Александр Дюков - За что сражались советские люди. «Русский НЕ должен умереть»
Солдаты не ошибались: они действительно были обречены.
Много позже эшелоны смерти, в которых перевозили военнопленных, назовут «газовыми камерами без газа». Можно ли придумать более четкую характеристику? Когда конвоиры открыли вагоны прибывшего на станцию Саласпилс эшелона с советскими военнопленными, по всей округе разнесся трупный запах. Половина людей были мертвы; многие были при смерти. Те пленные, которые могли вылезти из вагонов, бросились к воде, но охрана открыла по ним огонь и расстреляла несколько десятков человек.[251] На станцию Мост в ноябре прибыл эшелон из тридцати вагонов; когда их открыли, то не обнаружили ни одного живого человека. «Не менее 1500 мертвых были выгружены из этого эшелона, – рассказывал ставший невольным свидетелем трагедии стрелочник. – Все они были в одном нижнем белье. Трупы пролежали у железнодорожного полотна около недели».[252]

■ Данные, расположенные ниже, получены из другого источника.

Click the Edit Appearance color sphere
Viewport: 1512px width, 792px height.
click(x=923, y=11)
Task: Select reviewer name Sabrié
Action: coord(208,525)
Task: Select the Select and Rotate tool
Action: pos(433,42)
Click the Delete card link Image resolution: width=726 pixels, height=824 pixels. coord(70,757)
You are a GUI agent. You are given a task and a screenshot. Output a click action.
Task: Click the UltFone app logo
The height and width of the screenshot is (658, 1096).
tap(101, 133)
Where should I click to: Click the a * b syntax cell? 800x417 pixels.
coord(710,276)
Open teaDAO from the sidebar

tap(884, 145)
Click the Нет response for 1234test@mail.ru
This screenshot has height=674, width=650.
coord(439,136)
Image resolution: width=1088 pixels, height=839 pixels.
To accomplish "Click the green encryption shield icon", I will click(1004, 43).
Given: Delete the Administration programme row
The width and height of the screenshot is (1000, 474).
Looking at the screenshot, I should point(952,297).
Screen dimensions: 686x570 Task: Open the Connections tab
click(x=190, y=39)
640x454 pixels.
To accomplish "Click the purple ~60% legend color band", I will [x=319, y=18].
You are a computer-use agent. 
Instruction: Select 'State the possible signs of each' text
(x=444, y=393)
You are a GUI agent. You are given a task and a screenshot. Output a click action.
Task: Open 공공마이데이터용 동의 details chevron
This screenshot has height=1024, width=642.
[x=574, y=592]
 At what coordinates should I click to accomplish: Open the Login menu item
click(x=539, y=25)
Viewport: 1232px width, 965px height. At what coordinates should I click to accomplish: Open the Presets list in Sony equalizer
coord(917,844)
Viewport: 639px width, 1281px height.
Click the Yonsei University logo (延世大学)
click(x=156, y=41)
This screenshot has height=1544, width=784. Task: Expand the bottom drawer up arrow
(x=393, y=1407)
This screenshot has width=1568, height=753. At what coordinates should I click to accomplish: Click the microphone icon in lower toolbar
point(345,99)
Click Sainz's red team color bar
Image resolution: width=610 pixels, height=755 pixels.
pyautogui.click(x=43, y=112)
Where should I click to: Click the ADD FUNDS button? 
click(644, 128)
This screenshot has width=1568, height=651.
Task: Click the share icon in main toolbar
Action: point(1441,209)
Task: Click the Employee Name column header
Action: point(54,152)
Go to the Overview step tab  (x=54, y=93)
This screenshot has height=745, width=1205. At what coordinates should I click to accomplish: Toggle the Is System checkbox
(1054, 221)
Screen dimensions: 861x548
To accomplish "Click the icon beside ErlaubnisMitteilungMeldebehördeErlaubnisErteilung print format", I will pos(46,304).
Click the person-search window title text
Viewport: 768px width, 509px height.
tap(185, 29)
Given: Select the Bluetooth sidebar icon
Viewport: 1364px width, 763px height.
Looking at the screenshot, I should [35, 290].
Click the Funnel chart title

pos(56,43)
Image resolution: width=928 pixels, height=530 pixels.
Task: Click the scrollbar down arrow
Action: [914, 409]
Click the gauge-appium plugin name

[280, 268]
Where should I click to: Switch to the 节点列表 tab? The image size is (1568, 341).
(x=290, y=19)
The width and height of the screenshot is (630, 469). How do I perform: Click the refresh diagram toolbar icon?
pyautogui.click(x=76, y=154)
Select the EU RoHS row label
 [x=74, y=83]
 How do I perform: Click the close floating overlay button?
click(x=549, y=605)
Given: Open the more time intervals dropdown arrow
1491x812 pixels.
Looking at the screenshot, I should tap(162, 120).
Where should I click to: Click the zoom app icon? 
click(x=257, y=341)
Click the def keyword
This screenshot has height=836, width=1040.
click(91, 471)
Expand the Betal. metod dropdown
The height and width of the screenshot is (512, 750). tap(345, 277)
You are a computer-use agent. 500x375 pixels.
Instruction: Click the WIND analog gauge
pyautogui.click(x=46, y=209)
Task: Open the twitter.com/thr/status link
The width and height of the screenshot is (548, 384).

Другой железнодорожник рассказывал:
В 1941 г., примерно в ноябре – декабре, на станцию Даугавпилс-1 прибыл эшелон в составе 45–50 вагонов с советскими военнопленными. Все вагоны были наглухо закрыты. Эшелон простоял на станции более суток. Немец, проходя вдоль эшелона, постукивал палкой по вагонам. Если из вагона раздавались голоса и шум, немец шел дальше, если из вагона никто не отвечал и была тишина, он открывал дверь. Я лично убедился, что во всем вагоне не осталось ни одного в живых. Немец закрывал вагон и шел дальше. Несколько вагонов из этого эшелона были заполнены замерзшими и умершими от голода.[253]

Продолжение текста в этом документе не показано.